>> Begin Records shown
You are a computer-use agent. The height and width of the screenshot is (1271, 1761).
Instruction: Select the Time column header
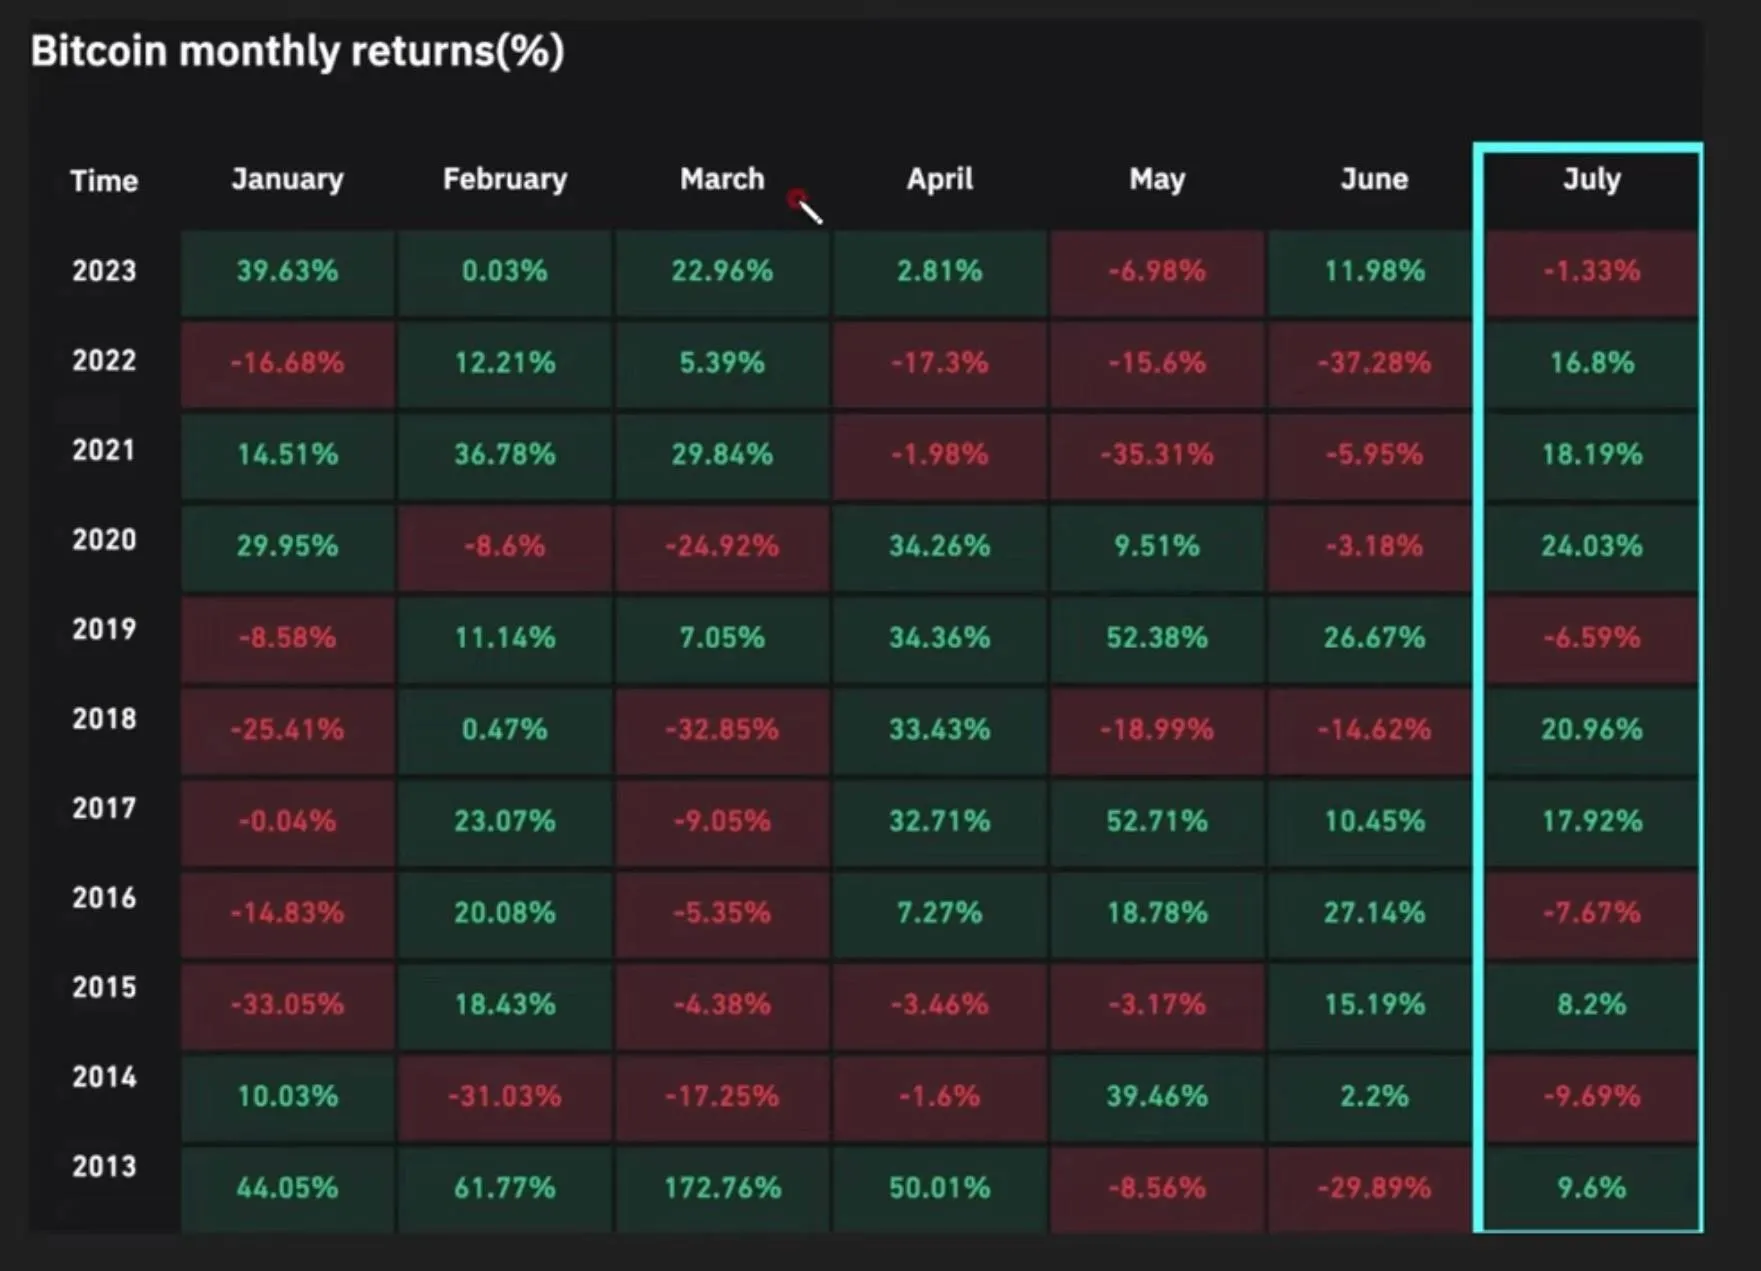[104, 181]
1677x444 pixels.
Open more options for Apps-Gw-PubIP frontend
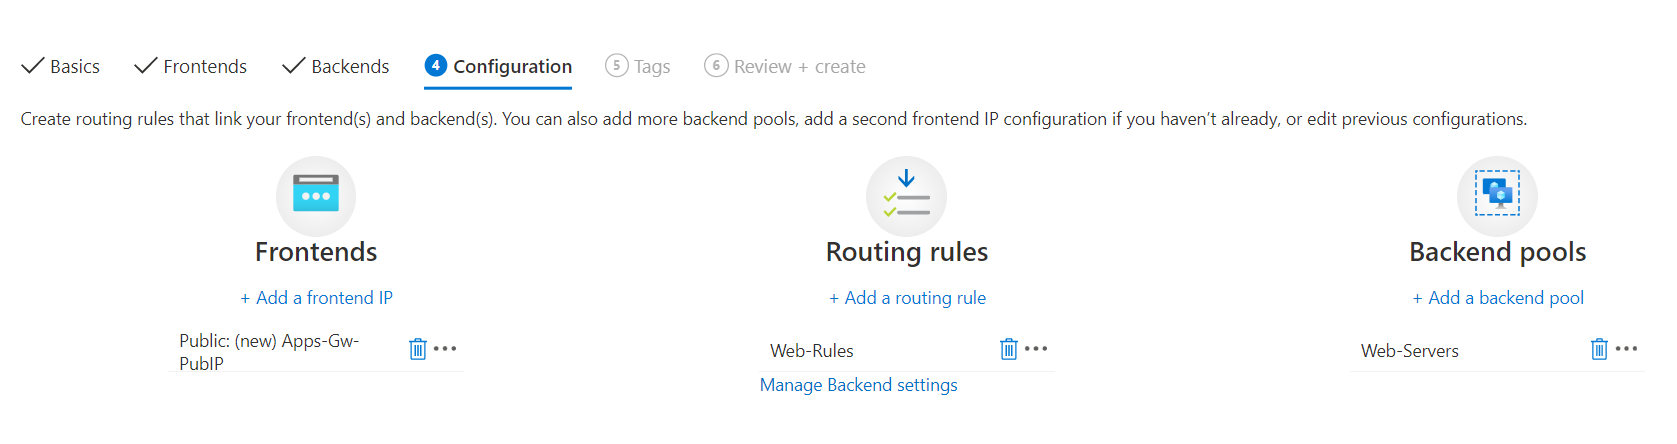click(445, 349)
>> End Records shown
## What you have to do
Rewrite the listing with "frontend" switched to "backend" and nothing else altered. Leave out the pictures.

## Response to the task
You are a computer-use agent. The height and width of the screenshot is (1271, 1761).
Instruction: Select the Time column header
[104, 181]
1677x444 pixels.
Open more options for Apps-Gw-PubIP backend
click(445, 349)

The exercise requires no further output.